Symlink (auto-generated) directories via Snakemake
Asked Answered
P

2

7

I am trying to create a symlink-directory structure for aliasing output directories in a Snakemake workflow.

Let's consider the following example:

A long time ago in a galaxy far, far away, somebody wanted to find the best ice cream flavour in the universe and conducted a survey. Our example workflow aims at representing the votes by a directory structure. The survey was conducted in English (because that's what they all speak in that foreign galaxy), but the results should be understood by non-English speakers as well. Symbolic links come to the rescue.
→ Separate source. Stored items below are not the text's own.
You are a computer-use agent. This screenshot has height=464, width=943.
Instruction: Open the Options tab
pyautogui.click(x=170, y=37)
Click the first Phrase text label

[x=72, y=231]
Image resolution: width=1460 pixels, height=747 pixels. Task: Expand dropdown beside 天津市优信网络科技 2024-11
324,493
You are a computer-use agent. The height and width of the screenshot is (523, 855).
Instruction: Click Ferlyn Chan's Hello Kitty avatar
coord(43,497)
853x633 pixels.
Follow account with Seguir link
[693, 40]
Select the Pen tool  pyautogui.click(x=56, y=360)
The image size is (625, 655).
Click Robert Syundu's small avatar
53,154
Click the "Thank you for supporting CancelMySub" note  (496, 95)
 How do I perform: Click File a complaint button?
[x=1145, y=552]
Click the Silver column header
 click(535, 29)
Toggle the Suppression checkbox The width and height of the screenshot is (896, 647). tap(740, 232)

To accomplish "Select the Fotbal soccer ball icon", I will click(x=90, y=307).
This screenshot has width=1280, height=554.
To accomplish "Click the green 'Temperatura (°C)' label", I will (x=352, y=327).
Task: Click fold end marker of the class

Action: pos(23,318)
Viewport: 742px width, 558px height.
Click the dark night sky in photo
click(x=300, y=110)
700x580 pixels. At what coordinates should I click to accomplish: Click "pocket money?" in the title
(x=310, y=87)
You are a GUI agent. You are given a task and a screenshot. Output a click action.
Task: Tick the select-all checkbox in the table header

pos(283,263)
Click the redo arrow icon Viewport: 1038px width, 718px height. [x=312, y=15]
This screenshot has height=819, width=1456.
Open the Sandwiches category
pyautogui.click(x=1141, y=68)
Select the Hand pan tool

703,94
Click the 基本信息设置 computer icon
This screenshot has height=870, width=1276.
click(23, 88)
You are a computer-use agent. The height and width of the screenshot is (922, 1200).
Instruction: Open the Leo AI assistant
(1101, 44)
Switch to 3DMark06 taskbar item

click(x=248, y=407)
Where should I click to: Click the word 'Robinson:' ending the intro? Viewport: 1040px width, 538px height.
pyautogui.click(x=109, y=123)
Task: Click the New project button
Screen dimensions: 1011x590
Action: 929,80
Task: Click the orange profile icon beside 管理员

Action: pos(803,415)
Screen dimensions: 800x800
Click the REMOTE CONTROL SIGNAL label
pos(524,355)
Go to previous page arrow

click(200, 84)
To make the input parsable for us humans as well as Snakemake, we stick them into a YAML file:

cat config.yaml
flavours:
  chocolate:
    - vader
    - luke
    - han
  vanilla:
    - yoda
    - leia
  berry:
    - windu
translations:
  french:
    chocolat: chocolate
    vanille: vanilla
    baie: berry
  german:
    schokolade: chocolate
    vanille: vanilla
    beere: berry

To create the corresponding directory tree, I started with this simple Snakefile:

### Setup ###

configfile: "config.yaml"


### Targets ###

votes = ["english/" + flavour + "/" + voter
         for flavour, voters in config["flavours"].items()
         for voter in voters]

translations = {language + "_translation/" + translation
                for language, translations in config["translations"].items()
                for translation in translations.keys()}


### Commands ###

create_file_cmd = "touch '{output}'"

relative_symlink_cmd = "ln --symbolic --relative '{input}' '{output}'"


### Rules ###

rule all:
    input: votes, translations

rule english:
    output: "english/{flavour}/{voter}"
    shell: create_file_cmd

rule translation:
    input: lambda wc: "english/" + config["translations"][wc.lang][wc.trans]
    output: "{lang}_translation/{trans}"
    shell: relative_symlink_cmd

I am sure there ary more 'pythonic' ways to achieve what I wanted, but this is just a quick example to illustrate my problem.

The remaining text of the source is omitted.